Shifting the spotlight  

Diagnostic limitations for conditions beyond the stomach have undoubtedly been a barrier for veterinary professionals, with the wide scope in aetiology, pathogenesis and severity of “large bowel disease” also a compounding factor.  

Knottenbelt remarks that areas of ceacal or colonic pathology are not easily recognized by current means. The main issues are associated with a lack of sensitivity, non-specificity, subjectivity of images and data, and limitations in the physical reach and access to areas of interest. Currently, post mortem analysis remains the only way to comprehensively examine the entire equine gastrointestinal tract and effectively identify all aberrations, but this is obviously not helpful for diagnosing conditions in practice. 

Knottenbelt et al. (2015) describes the findings from his preliminary post-mortem studies at Glasgow as very enlightening. “In horses which demonstrated no gastrointestinal disease symptoms anti-mortem, and lacked confounding factors such as nonsteroidal anti-inflammatory administration, more than 60-70% were found to have significant large colon pathology.” These prevalence rates agree with the original post-mortem studies of this nature, first carried out by Pellegrini (2005), and they support Knottenbelt’s opinion that “subclinical hindgut pathology does exist in a high proportion of horses”. He believes that this is very likely to be of clinical significance and work needs to be continued to identify the pathological mechanisms at an earlier stage and ascribe definitive clinical syndromes to these signs. 

Investigating and defining pathology of the large intestine

Aside from the obvious major infectious and parasitic conditions of the large intestine, infiltrative bowel disease has become an umbrella term for a number of idiopathic conditions.

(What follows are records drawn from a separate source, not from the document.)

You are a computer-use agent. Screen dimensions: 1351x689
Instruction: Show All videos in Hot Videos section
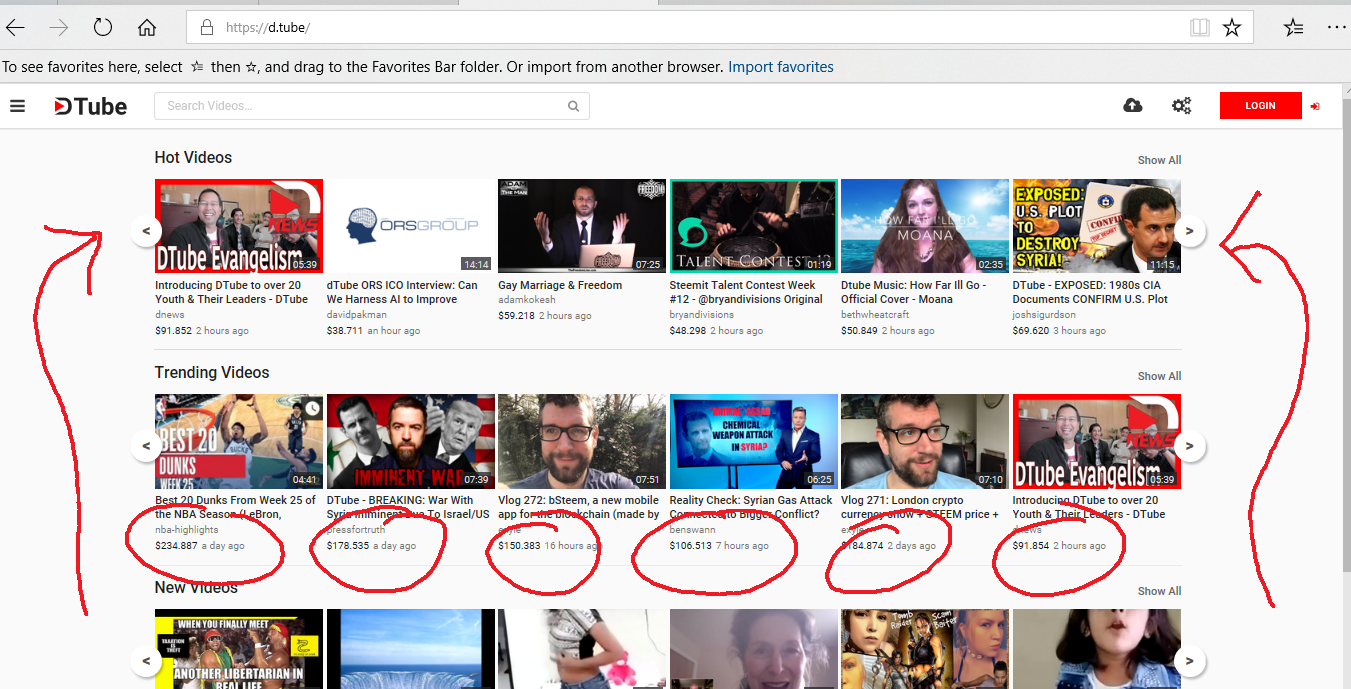1159,159
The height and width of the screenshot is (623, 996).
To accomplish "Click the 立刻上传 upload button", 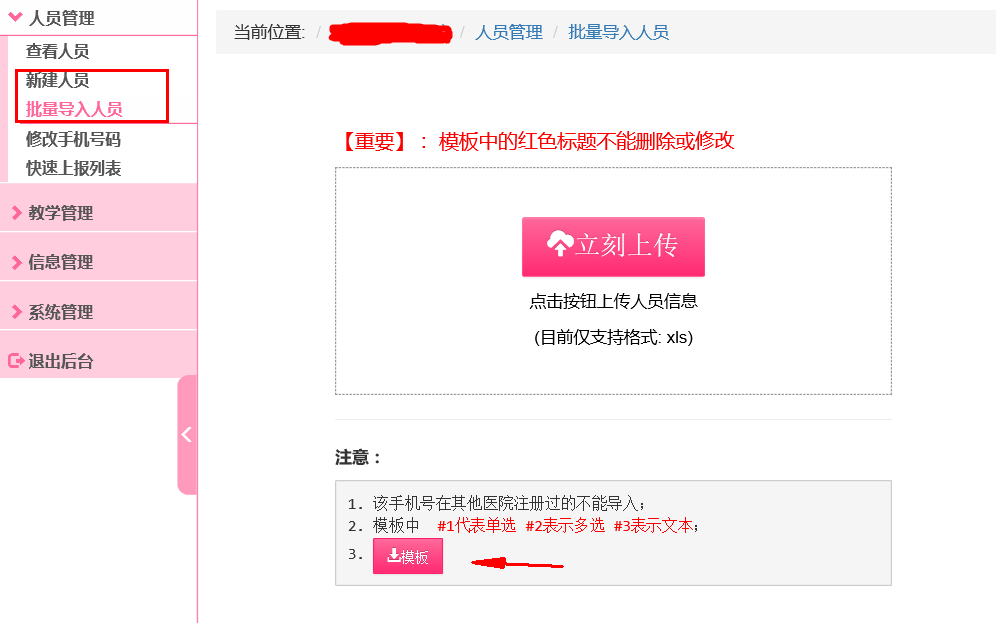I will pos(613,246).
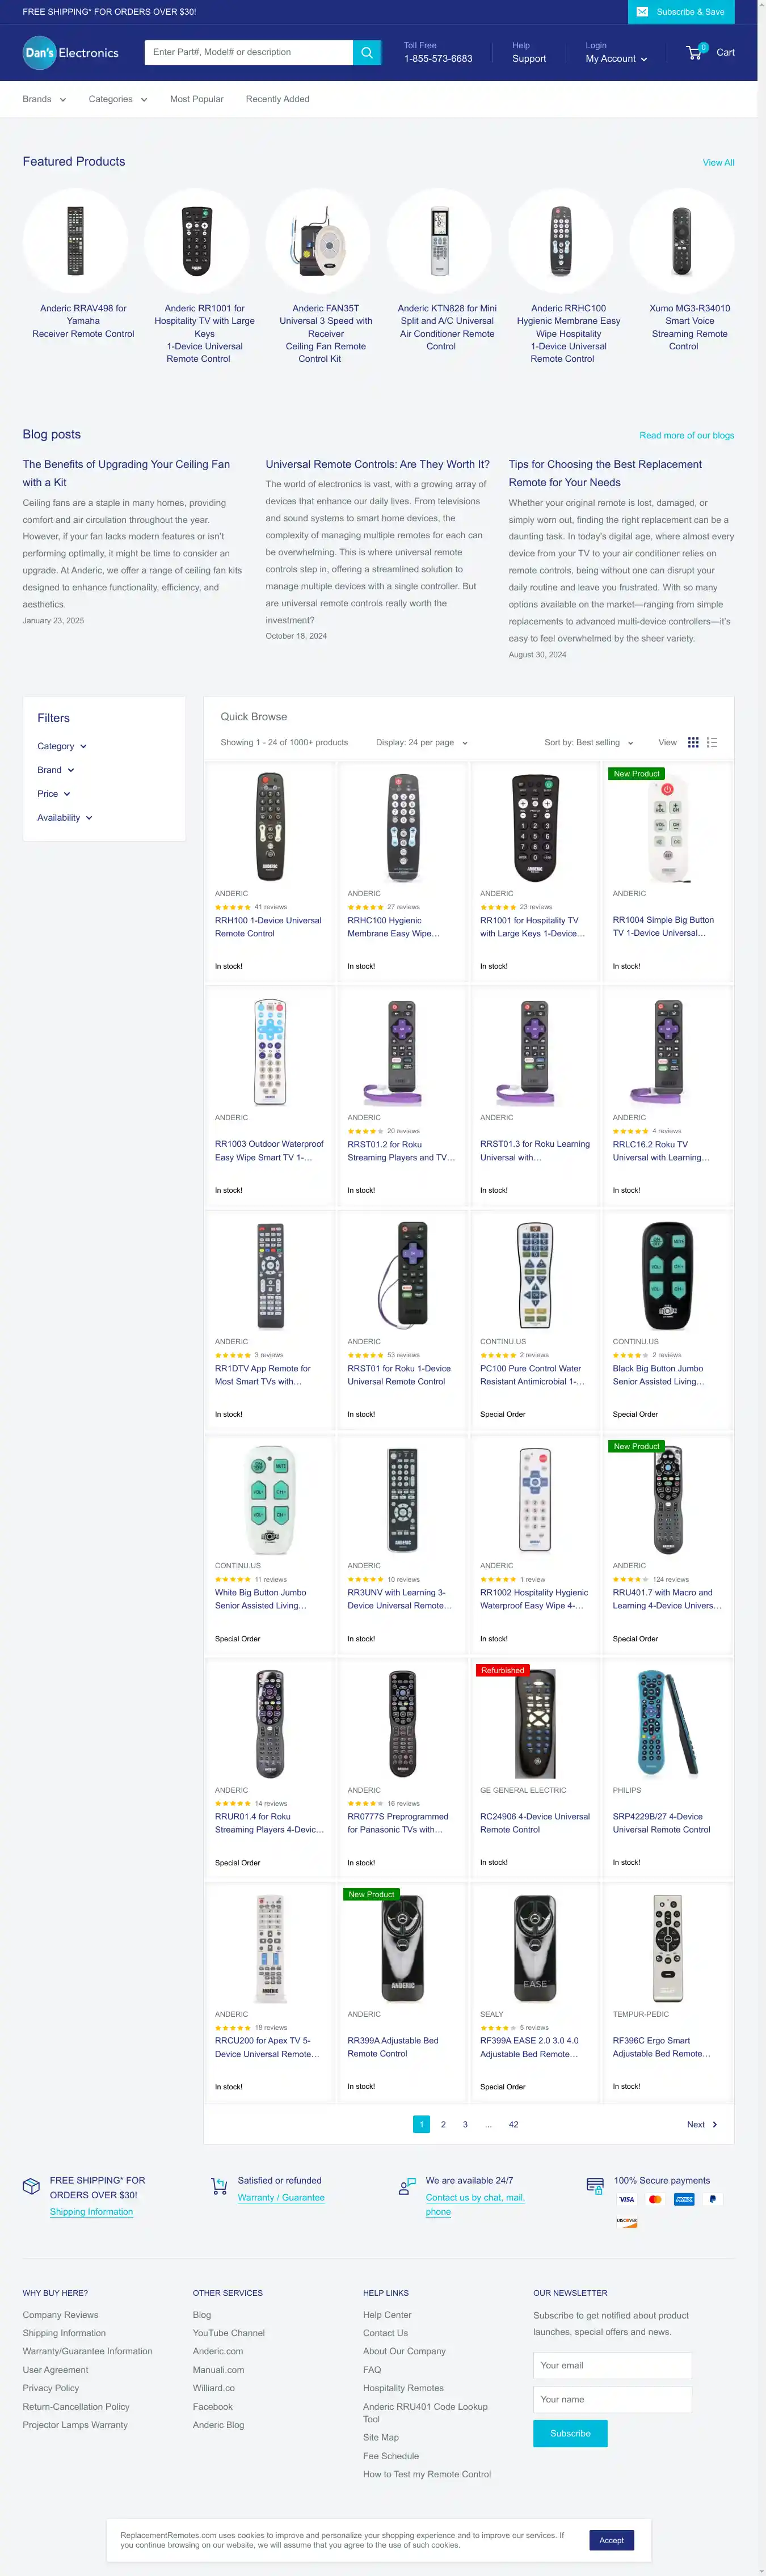Expand the Category filter
The image size is (766, 2576).
click(x=62, y=746)
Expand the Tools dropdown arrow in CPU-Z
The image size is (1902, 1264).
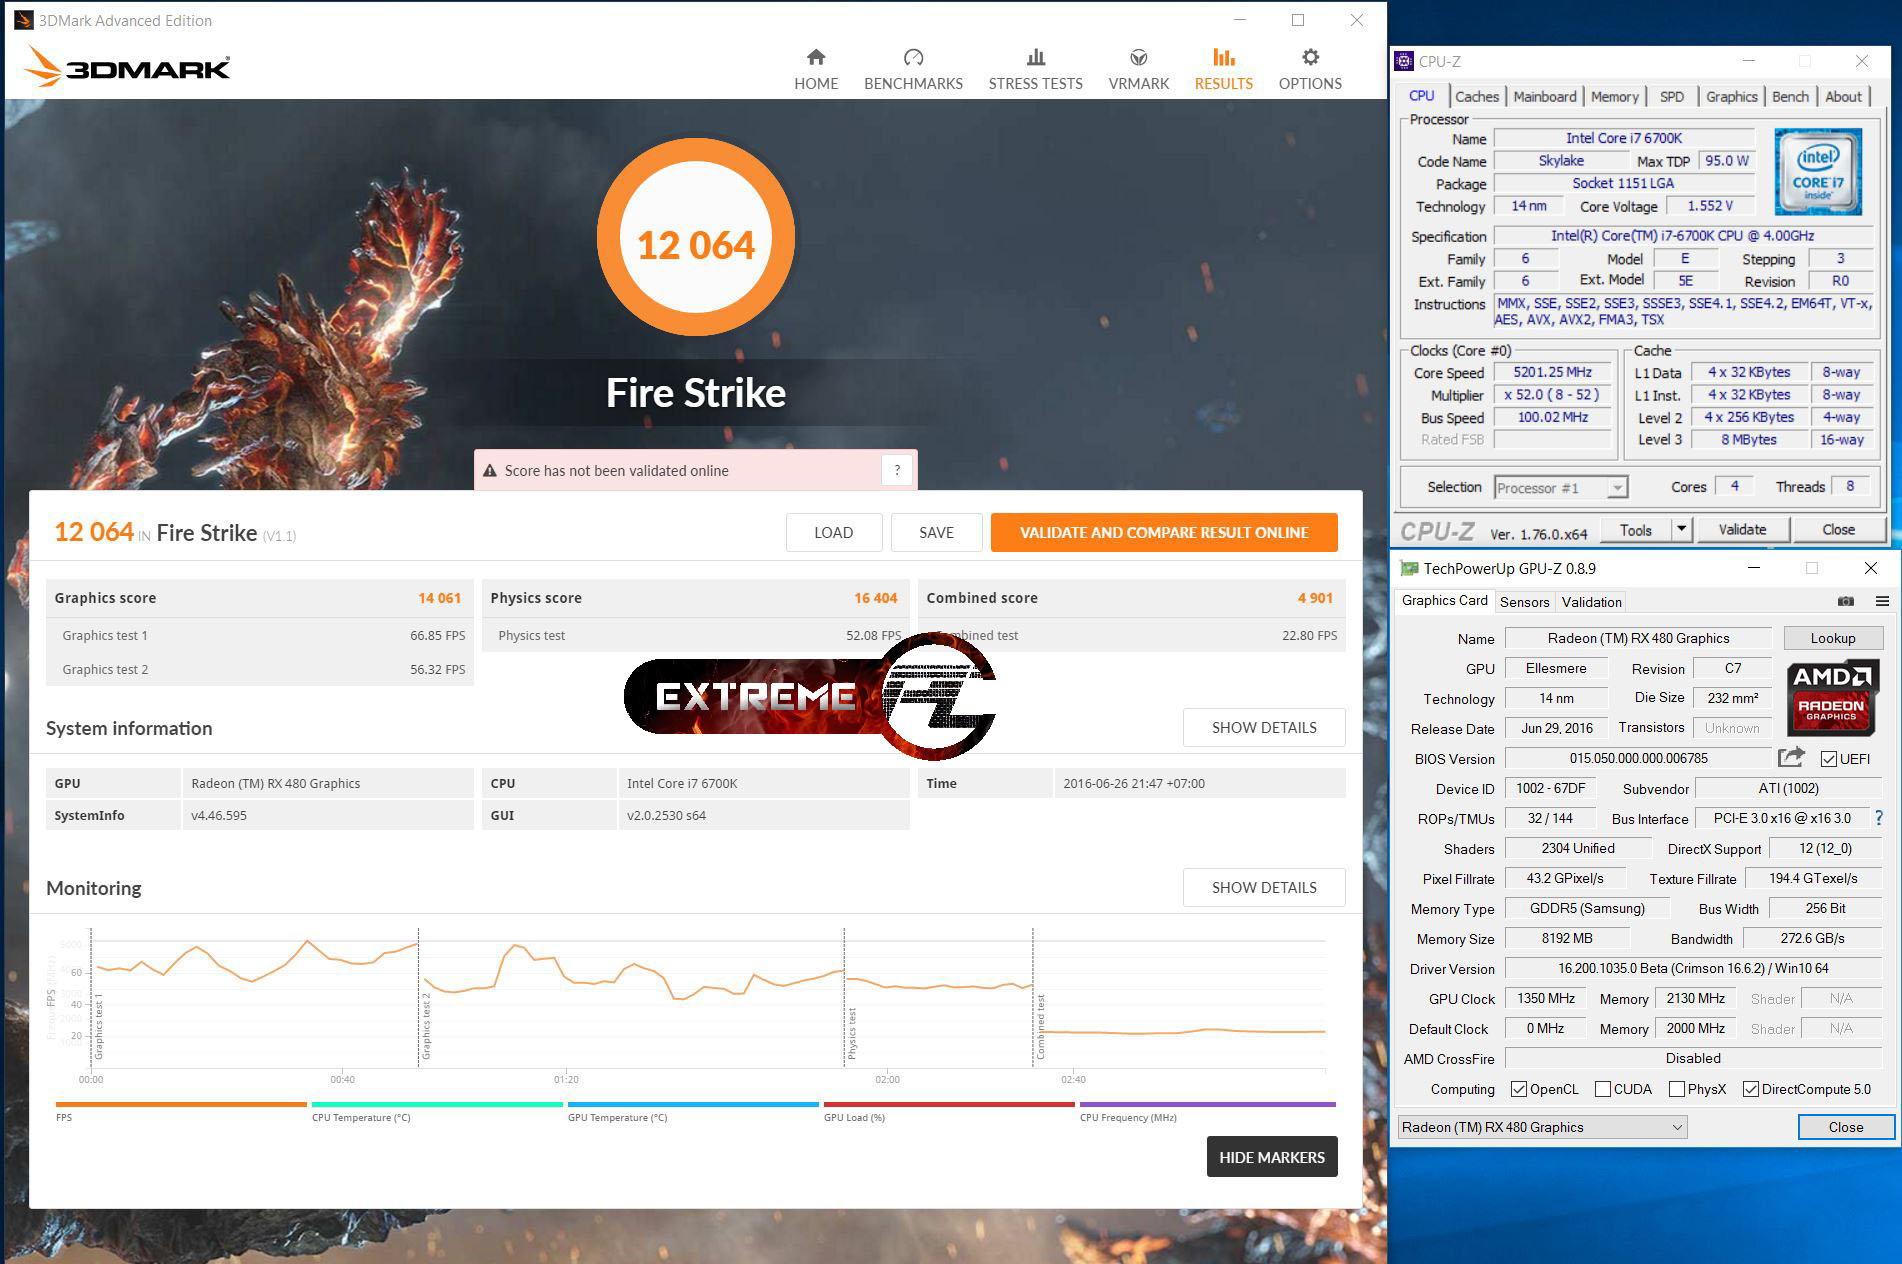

Knottenbelt admits that previous research has explored the concept of large bowel disease from a surgical basis, and that developing methods for definitive diagnosis without surgical intervention to enable earlier detection is key in promoting rapid recovery. He notes: “Just because we have no current specific and sensitive pre-surgical diagnostic tests for any of the so-called idiopathic disorders, does it mean that we do not have to investigate them?” 

Knottenbelt further explains that there is likely a large range of diseases that affect the large colon, and within that will be a spectrum of severity and extent. However, he believes that most of these issues will be chronic, thereby affording the practitioner some scale of time in which to identify the problem, implement early intervention and prevent disease progression. 

The need for early detection

Knottenbelt points out that “the sooner we can detect something, the earlier we can focus treatment and limit the possibility of significant long term effects”. Whilst he remarks that the current methods of identifying intestinal pathology are generally “not bad, but not good”, the SUCCEED® Equine Fecal Blood Test (FBT), which detects equine occult haemoglobin and albumin in a faecal sample, can be useful as a sensitive but non-specific screening test to indicate an anomaly within the gastrointestinal tract. He stresses that veterinary professionals need to view the FBT as akin to a thermometer or a stethoscope and encourages the clinician to explore intestinal health and, if necessary, further diagnostic possibilities.  

 “The range of pathological disorders in the ceacum and colon is seemingly much wider than we first thought,” Knottenbelt says. Whilst some work has been undertaken to characterise infiltrative disease pathologically, little is fully understood and the concept of specific focal disease is still making headway among professionals. Knottenbelt cautions “just because we do not yet have a method of visualising the entire intestinal tract, we can’t assume there are only two or three pathologies that affect it. Clearly subclinical colonic disease does exist, and we can much better understand the clinical significance of these conditions once we have better methods of detection and diagnosis.”